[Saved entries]
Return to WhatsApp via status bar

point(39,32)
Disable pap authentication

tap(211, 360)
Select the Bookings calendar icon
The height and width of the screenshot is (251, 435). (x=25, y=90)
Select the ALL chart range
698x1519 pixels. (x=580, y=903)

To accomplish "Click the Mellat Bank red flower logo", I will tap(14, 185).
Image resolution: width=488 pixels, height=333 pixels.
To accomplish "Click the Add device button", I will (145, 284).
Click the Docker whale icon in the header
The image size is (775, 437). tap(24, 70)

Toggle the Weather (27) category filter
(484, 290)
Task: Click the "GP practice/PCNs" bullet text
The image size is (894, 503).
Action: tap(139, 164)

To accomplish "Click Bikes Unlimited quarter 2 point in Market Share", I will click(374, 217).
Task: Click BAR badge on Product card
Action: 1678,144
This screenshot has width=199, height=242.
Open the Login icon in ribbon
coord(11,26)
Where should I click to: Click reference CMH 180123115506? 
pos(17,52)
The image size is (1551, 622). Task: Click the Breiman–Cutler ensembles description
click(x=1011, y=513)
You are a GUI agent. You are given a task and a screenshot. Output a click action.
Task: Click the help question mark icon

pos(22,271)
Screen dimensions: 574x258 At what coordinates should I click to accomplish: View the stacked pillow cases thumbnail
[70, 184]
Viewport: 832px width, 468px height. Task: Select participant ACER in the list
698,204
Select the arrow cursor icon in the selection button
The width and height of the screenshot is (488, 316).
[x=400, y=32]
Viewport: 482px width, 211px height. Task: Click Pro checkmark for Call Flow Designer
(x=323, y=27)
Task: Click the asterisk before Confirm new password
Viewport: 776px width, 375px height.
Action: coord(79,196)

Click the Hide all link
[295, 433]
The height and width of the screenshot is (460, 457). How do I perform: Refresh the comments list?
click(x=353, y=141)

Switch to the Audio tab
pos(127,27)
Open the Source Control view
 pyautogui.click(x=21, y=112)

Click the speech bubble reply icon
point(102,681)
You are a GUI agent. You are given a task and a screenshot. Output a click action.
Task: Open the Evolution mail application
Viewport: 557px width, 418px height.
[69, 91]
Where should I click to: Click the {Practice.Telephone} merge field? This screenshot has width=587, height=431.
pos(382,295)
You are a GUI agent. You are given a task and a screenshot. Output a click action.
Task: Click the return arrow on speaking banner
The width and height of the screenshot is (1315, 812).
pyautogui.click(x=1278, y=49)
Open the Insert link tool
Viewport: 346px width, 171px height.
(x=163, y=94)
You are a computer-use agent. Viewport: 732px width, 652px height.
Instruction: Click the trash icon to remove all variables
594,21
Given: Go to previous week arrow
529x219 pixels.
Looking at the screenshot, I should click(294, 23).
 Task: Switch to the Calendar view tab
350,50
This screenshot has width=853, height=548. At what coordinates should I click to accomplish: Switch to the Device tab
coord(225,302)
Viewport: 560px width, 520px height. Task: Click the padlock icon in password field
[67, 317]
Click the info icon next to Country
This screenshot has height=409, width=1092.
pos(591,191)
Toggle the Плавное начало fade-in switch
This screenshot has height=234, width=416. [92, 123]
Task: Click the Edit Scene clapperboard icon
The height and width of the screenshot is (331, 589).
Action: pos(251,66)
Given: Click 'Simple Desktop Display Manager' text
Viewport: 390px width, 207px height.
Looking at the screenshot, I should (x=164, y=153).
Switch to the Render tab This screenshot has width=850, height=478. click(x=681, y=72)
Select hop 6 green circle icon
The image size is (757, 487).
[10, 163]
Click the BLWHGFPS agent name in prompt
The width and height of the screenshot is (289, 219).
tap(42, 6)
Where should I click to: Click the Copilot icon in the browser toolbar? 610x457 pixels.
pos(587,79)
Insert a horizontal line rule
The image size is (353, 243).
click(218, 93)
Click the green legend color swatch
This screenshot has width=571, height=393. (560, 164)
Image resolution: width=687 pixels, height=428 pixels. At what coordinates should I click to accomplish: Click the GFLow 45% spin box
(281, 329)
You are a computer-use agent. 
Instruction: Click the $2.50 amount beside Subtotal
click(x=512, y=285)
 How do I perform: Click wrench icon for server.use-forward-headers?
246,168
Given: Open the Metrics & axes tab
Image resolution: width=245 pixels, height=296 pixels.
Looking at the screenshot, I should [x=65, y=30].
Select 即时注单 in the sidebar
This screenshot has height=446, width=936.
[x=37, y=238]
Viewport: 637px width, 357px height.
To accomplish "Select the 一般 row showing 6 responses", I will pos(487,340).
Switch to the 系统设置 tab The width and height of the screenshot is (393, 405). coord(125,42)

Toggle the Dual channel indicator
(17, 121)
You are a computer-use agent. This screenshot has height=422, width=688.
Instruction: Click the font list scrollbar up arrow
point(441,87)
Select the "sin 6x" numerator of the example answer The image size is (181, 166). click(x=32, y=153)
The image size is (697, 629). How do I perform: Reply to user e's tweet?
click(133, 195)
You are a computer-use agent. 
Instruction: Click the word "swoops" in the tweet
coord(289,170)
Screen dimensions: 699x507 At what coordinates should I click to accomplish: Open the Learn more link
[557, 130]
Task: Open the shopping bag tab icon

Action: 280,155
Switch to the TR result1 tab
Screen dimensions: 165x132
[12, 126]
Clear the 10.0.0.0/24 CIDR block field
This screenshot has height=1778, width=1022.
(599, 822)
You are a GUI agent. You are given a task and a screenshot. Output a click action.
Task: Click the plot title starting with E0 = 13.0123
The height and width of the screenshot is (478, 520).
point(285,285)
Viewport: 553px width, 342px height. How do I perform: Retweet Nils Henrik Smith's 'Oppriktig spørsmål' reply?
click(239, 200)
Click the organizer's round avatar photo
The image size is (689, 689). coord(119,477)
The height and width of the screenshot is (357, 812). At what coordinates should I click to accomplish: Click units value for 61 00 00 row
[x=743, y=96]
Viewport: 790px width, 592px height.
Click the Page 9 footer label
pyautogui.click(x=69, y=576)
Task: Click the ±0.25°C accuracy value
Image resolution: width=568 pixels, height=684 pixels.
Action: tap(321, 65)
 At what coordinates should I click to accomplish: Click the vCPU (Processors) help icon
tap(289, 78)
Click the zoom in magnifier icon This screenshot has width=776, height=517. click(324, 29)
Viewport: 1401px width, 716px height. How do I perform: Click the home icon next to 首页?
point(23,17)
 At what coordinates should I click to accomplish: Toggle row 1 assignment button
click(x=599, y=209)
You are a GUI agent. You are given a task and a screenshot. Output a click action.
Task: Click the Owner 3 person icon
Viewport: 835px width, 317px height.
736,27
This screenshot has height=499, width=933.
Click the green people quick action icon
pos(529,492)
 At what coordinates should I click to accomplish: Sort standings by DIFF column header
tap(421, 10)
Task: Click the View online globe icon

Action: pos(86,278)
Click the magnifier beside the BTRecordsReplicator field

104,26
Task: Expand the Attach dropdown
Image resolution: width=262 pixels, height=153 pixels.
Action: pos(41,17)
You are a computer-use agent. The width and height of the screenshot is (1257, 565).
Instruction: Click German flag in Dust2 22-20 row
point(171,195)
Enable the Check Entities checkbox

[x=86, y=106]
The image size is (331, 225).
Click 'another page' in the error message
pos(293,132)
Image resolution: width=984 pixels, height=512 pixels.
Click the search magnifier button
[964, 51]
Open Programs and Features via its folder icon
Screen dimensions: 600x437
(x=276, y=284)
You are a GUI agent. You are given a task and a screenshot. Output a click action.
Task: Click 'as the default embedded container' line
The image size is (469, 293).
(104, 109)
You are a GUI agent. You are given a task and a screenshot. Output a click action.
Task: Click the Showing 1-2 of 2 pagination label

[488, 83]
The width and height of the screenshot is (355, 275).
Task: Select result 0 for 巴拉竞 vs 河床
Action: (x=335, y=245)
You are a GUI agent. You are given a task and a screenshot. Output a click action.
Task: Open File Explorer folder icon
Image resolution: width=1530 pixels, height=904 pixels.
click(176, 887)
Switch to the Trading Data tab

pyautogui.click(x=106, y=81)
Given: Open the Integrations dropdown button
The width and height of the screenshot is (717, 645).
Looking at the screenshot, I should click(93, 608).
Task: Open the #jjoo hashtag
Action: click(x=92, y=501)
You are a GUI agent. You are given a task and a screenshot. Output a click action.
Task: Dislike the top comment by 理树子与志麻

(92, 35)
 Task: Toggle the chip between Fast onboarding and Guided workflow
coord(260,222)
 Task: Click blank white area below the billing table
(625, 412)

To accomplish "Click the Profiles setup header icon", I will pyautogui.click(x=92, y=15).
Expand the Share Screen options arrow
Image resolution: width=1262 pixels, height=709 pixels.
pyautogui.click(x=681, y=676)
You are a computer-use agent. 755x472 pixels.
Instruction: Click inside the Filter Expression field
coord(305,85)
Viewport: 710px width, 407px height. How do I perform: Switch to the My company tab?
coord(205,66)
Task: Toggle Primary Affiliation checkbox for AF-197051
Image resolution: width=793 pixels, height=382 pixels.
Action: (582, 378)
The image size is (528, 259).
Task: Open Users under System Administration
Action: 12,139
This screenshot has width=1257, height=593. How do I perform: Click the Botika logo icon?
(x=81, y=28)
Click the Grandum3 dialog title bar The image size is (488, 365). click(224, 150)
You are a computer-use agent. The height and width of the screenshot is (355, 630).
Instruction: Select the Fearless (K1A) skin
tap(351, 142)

* The problem:
If a line in the records holds the string "Insert", copy it.

* Answer box:
Open the Insert link tool
Insert a horizontal line rule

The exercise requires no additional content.